- _SOURCE INFORMATION_

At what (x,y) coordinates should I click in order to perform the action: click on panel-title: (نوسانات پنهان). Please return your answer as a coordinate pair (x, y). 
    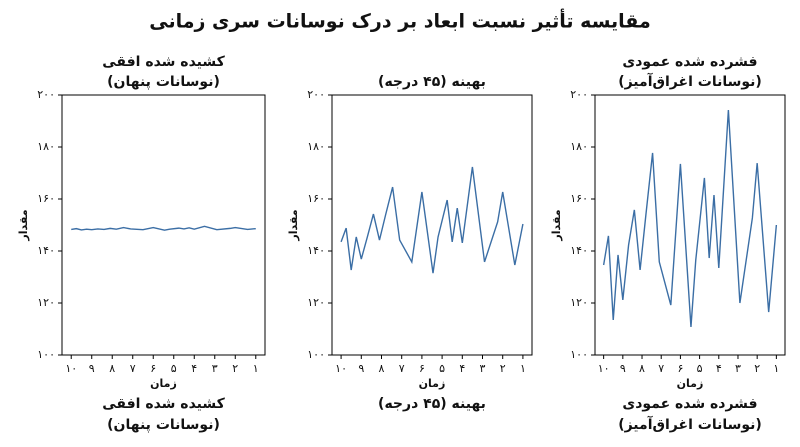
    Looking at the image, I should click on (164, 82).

...

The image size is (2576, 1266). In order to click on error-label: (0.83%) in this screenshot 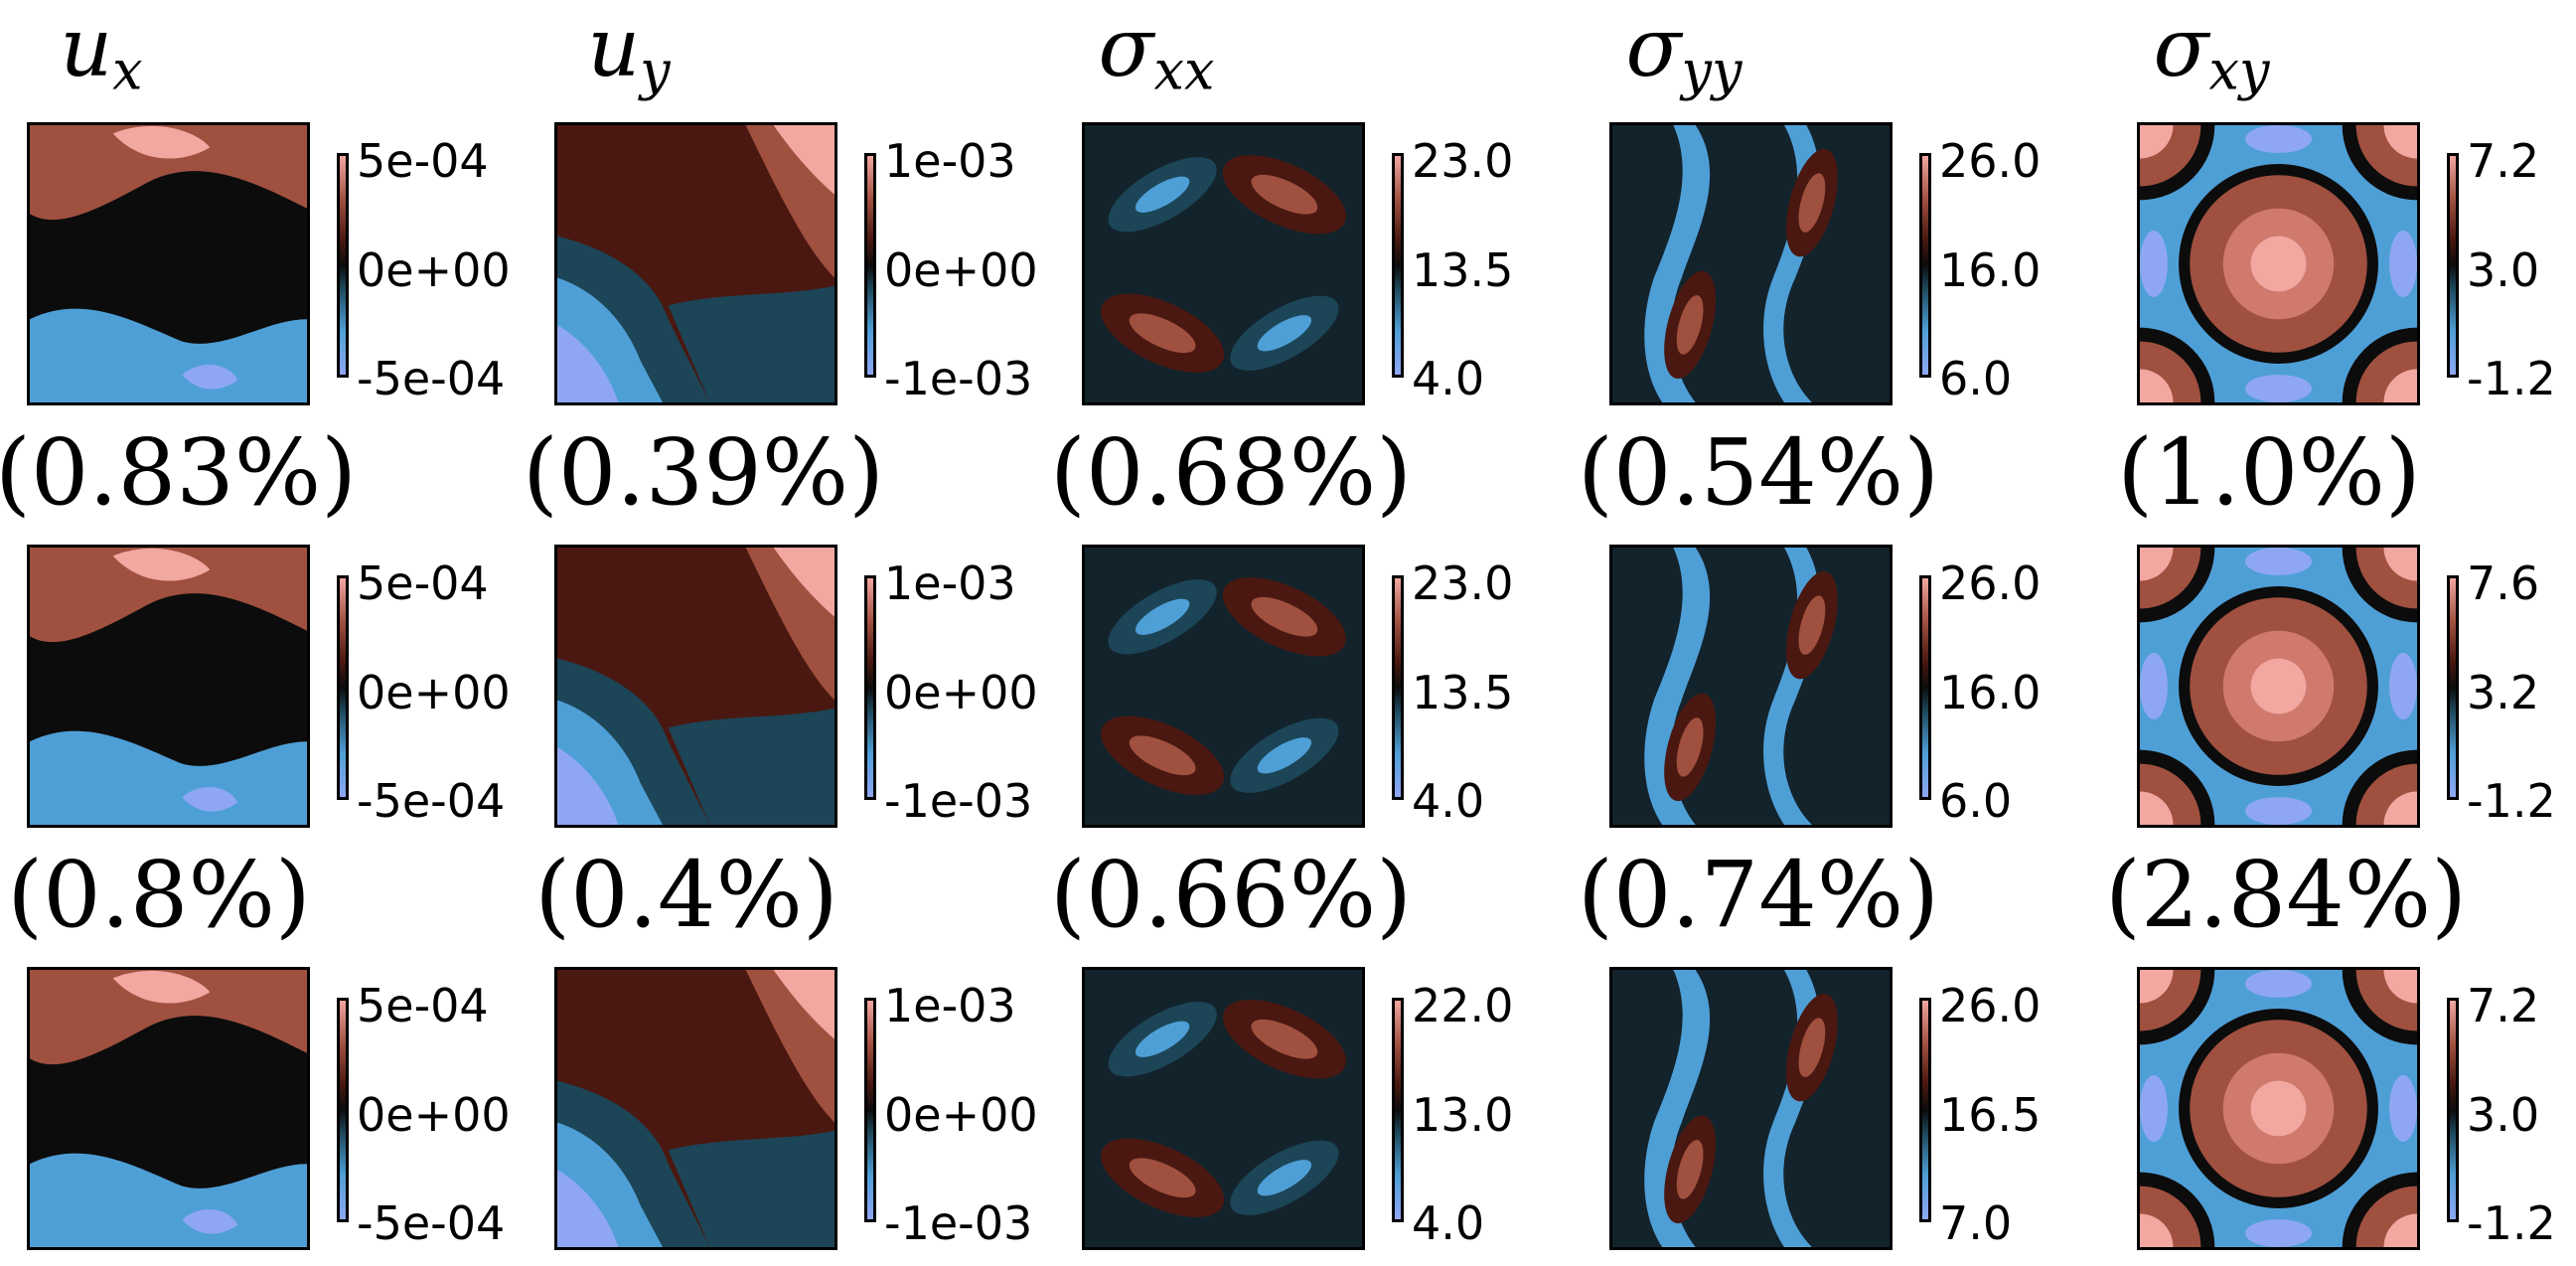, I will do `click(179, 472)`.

--

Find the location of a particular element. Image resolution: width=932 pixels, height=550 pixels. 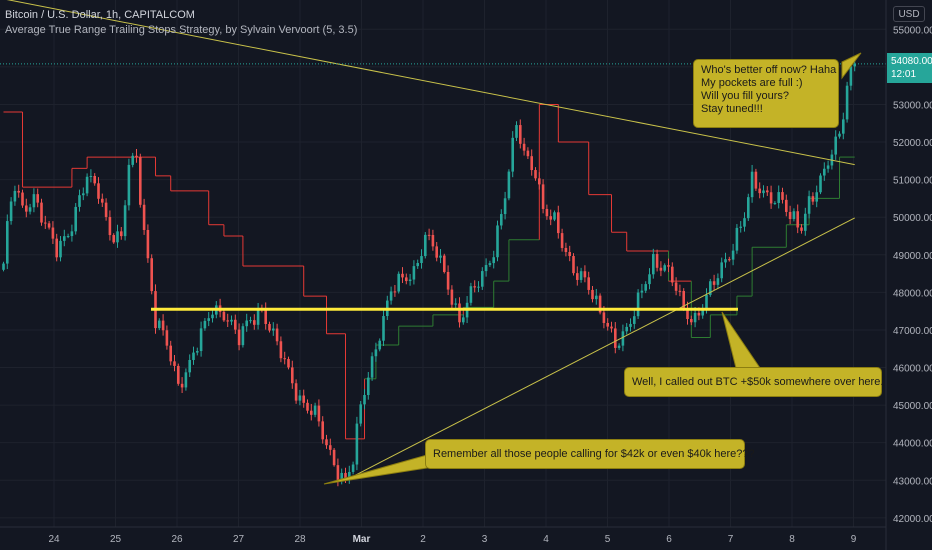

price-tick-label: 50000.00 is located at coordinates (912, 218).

- _PROBLEM TO SOLVE_
Edit the listing lines starting with the line with "Find the location" and going on through the line with "price-tick-label: 50000.00 is", replacing "particular" with "specific" and keeping everything else unchanged. Give only those lines, without the pictures.

- _FINISHED EXERCISE_
Find the location of a specific element. Image resolution: width=932 pixels, height=550 pixels. 

price-tick-label: 50000.00 is located at coordinates (912, 218).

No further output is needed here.